Los diferentes tipos de sociedades en España

Los diferentes tipos de sociedades en España

Si estás pensando en emprender o poner en marcha tu propia empresa llega un periodo bastante complicado en el que hay que tomar muchas decisiones. Una de las más complicadas puede ser la de escoger la fórmula idónea para la empresa. En España especialmente cuando se está empezando y se decide en emprender se suele apostar por convertirse en empresario individual, pero si se cuenta con otros socios o necesidades especiales hay que apostar por otras fórmulas.

En este artículo os vamos a explicar los diferentes tipos de sociedades que existen en España, indicando sus ventajas e inconvenientes, por lo que puede ser de ayuda para escoger la sociedad que más se adecúa a las necesidades.

  • Sociedad de responsabilidad limitada

La sociedad de responsabilidad limitada es el tipo de sociedad más habitual en nuestro país. Tanto que si se tienen en cuenta las cifras oficiales del Instituto Nacional de Estadística (INE) en 2018 se crearon en España un total de 95.153 sociedades nuevas, de las que 94.694 eran sociedades limitadas. Que la mayoría de sociedades en España sean de responsabilidad limitada se debe a sus beneficios y es que los empresarios no tienen que responder con su patrimonio personal en caso de deuda o quiebra de la empresa. Así, la responsabilidad se limita únicamente al capital aportado.

Para constituir este tipo de sociedad se necesita un capital mínimo de 3.000 euros que se debe desembolsar en el momento de la firma de la escritura pública. Otra de las características de este tipo de sociedad es que el capital social se divide en participaciones.

  • Sociedad anónima

Tras la sociedad limitada, la sociedad anónima es otro tipo de sociedad mercantil muy utilizado. Este tipo de sociedad se caracteriza porque su capital se divide en acciones, unas acciones que se pueden transmitir de manera libre y que pueden participar en la sociedad una gran cantidad de socios.

Para constituir una sociedad anónima se requiere un capital mínimo de 60.000 euros, del que se debe desembolsar al menos el 25% en el momento de la escritura pública. Además del capital para constituir una sociedad anónima hay que indicar que tan solo se requiere una persona.

  • Sociedad Cooperativa

La Sociedad Cooperativa es aquella “que se constituye entre productores, vendedores o consumidores, para la utilidad común de los socios”, tal y como indica el diccionario de la RAE. Normalmente las cooperativas pueden tener ámbito estatal o autonómico, y escoger entre una opción u otra determinará el marco jurídico de aplicación en cada caso.

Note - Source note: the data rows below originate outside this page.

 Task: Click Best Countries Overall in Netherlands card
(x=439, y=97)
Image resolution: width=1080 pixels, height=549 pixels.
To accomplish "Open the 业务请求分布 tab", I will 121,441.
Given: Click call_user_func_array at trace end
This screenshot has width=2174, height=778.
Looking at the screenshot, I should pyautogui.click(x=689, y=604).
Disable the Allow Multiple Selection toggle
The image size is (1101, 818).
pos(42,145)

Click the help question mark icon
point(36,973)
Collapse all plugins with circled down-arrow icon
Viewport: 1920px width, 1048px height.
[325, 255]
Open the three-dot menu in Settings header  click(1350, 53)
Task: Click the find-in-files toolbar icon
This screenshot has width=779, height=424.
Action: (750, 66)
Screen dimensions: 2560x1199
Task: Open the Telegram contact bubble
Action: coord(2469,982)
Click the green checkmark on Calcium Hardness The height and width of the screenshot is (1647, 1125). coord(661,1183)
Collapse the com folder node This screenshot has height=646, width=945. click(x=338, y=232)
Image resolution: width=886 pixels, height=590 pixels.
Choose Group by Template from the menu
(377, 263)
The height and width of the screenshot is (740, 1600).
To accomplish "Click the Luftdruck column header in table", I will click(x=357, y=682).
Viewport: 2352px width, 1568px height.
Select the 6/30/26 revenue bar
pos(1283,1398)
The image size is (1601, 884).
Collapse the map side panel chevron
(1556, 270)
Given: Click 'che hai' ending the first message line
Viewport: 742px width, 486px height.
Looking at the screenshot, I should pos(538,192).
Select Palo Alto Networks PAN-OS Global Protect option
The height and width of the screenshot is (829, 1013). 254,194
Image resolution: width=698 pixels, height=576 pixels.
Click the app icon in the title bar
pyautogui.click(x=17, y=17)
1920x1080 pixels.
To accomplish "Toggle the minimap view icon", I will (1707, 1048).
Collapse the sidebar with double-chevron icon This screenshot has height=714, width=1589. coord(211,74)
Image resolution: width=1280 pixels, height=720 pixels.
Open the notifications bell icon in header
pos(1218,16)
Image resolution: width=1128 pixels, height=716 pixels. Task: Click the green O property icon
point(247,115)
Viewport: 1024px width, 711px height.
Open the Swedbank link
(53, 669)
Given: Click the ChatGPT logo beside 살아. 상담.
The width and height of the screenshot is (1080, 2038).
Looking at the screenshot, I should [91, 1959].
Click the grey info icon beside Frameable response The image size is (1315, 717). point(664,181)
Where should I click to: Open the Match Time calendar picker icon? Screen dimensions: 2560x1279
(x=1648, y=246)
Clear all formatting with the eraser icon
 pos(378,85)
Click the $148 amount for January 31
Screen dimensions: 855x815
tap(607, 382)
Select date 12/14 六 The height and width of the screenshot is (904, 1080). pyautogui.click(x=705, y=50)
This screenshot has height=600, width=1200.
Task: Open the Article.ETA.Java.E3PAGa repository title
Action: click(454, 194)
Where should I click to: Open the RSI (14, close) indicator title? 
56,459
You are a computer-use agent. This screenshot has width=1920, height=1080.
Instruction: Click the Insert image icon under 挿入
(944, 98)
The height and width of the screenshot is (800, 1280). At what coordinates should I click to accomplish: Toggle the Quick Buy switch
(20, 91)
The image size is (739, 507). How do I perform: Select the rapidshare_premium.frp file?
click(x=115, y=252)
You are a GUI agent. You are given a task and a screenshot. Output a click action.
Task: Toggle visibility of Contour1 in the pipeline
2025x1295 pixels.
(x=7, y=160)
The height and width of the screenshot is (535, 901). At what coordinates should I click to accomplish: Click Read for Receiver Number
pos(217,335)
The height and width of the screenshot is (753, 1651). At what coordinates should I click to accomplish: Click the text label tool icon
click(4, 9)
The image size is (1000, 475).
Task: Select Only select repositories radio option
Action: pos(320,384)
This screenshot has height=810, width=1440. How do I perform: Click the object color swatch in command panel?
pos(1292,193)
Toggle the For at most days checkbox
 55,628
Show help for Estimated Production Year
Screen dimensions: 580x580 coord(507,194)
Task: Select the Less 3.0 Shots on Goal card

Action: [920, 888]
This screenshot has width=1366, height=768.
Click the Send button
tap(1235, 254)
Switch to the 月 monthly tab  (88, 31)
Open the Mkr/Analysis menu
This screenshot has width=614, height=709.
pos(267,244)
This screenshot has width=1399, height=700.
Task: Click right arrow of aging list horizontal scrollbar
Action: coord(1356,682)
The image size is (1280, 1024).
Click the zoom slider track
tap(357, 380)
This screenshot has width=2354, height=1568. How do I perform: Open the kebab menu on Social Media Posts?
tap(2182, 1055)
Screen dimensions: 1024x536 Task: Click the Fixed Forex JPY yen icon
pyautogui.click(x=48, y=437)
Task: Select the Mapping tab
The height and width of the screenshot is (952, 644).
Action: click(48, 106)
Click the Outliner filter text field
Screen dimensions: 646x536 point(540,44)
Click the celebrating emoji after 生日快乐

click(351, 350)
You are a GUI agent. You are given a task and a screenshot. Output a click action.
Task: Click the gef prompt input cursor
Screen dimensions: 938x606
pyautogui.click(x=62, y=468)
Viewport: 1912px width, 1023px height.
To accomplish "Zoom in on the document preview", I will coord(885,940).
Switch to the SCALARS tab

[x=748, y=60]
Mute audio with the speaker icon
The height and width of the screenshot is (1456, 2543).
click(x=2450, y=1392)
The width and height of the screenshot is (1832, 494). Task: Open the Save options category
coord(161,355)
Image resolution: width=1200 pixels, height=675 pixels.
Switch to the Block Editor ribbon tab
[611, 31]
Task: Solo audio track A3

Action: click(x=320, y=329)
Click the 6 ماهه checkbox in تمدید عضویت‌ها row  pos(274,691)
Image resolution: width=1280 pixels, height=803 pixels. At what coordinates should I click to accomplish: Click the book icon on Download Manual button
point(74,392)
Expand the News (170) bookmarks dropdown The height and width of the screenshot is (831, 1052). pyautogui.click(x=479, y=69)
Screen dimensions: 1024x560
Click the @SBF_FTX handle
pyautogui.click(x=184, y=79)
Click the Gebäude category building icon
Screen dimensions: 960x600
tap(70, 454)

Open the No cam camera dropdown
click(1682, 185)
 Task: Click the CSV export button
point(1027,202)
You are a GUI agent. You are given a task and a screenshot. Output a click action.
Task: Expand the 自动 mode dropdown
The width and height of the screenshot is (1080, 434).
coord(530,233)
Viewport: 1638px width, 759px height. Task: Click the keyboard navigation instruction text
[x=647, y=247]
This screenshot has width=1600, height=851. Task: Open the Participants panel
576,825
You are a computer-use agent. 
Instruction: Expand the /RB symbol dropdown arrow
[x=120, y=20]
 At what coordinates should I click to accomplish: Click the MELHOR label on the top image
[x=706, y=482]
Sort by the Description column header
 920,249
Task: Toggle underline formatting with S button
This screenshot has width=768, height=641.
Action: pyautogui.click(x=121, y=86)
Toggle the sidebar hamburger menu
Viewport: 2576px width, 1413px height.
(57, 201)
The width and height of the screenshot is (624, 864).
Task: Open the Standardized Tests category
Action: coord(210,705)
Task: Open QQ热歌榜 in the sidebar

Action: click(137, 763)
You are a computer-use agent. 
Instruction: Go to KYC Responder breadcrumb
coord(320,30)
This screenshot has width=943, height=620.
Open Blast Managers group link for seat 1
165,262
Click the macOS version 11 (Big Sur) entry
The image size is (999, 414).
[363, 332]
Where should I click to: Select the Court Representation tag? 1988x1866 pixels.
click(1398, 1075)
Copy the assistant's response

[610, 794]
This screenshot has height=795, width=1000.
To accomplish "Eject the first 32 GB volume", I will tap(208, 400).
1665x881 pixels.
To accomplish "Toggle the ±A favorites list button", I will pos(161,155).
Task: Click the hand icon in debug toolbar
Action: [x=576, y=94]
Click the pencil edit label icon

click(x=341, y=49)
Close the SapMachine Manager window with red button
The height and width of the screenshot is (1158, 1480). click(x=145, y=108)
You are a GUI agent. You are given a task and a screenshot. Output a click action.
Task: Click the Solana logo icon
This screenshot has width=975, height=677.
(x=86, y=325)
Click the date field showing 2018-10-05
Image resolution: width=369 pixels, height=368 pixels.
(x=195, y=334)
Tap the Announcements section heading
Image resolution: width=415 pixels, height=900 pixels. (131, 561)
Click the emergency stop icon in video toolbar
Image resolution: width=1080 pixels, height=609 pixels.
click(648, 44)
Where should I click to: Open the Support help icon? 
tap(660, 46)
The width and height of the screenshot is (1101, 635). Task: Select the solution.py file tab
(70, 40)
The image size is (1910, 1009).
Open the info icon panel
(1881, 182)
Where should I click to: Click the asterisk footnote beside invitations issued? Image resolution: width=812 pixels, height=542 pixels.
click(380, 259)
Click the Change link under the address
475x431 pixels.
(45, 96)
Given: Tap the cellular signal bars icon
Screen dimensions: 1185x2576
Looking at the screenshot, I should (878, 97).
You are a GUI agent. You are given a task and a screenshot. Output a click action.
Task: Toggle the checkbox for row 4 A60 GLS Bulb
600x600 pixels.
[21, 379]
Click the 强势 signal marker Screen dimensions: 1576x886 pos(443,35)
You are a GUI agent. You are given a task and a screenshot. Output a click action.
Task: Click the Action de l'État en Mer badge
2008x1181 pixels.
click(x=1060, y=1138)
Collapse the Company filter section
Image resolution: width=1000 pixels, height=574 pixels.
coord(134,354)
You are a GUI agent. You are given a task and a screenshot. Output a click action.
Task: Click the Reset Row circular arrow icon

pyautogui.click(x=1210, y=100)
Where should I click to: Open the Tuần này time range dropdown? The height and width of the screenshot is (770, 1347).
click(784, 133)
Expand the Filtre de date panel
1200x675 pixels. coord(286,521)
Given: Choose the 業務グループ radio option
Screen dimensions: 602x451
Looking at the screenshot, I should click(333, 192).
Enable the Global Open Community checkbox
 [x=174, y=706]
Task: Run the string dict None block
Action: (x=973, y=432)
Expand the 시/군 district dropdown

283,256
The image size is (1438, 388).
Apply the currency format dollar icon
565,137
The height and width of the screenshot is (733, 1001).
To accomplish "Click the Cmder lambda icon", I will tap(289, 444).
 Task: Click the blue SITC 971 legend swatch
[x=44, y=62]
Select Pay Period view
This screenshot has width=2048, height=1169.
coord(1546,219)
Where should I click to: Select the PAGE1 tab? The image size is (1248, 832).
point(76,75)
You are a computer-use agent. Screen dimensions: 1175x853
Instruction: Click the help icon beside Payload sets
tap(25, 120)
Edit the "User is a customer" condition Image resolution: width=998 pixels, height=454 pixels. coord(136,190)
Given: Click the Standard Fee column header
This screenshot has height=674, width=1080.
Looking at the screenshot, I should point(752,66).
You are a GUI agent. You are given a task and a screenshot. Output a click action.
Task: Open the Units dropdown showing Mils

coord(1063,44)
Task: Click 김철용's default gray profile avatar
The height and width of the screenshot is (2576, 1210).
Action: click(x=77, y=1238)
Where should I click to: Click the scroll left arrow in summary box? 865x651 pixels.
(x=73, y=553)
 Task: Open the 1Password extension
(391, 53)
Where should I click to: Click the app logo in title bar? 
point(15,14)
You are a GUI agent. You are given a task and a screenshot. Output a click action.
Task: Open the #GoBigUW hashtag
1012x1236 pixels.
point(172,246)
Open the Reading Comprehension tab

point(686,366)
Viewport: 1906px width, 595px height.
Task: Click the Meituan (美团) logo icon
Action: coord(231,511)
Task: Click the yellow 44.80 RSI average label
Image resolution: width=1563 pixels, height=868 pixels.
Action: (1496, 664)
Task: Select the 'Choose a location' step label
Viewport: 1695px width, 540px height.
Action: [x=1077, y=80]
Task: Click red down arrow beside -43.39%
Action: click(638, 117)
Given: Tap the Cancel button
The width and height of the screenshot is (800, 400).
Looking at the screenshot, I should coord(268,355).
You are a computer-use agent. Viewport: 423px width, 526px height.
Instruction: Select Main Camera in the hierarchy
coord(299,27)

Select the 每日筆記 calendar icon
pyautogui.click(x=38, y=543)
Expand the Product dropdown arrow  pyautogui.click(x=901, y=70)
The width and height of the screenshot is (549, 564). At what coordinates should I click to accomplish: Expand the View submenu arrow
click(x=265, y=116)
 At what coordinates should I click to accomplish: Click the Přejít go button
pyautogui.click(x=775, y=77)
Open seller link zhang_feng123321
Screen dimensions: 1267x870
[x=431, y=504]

Las sociedades cooperativas son sociedades bastante atractivas, ya que aportan bastantes ventajas a sus socios. “Las sociedades cooperativas no solo crean empleo, sino que empleo que crean es más digno porque cuenta con condiciones laborales más atractivas para los trabajadores y el sentimiento de pertenencia es mayor. También las cooperativas permiten una mayor cohesión social que se fomenta a través de los trabajos colaborativos. Otra ventaja de las cooperativas es que las condiciones de trabajo suelen ser más flexibles, por lo que suele haber mayor conciliación entre la vida profesional y familiar. Otro aspecto beneficioso es el desarrollo que ofrecen y la participación democrática de todos los actores, lo que permite crear una sociedad más justa en la que garantizar la equidad”, explican desde este despacho de abogados en Santander, Trámites Fáciles Santander Abogados & Asesores, asesoría contable, laboral y empresarial especializada en cooperativas y Sociedades Limitadas Laborales.

  • Sociedad comanditaria

La sociedad comanditaria, también llamada sociedad en comandita se caracteriza porque pueden existir diferentes tipos de socios. Así, pueden existir los socios colectivos, que son aquellos que responden de manera ilimitada de las deudas sociales y participan en la gestión de la empresa. Y luego están los socios comanditarios, que en este caso no participan en la gestión de la sociedad y su responsabilidad está limitada al capital aportado.

Sobre las sociedades comanditarias también hay que indicar que puedes existir dos tipos, la sociedad comanditaria simple y la sociedad comanditaria por acciones. La diferencia fundamental entre estos dos tipos se encuentra en el capital mínimo. La sociedad comanditaria simple no requiere un capital mínimo para su puesta en marcha, mientras que en el caso de la sociedad comanditaria por acciones se requiere un capital de 60.000 euros, conformado por las aportaciones de los socios.

Estos son los principales tipos de sociedades en España. Pero si estás pensando en emprender y no tienes claro cuál es el mejor tipo de sociedad para tu caso no dudes en pedir consejo a profesionales, ya que la tipología marcará el futuro del negocio.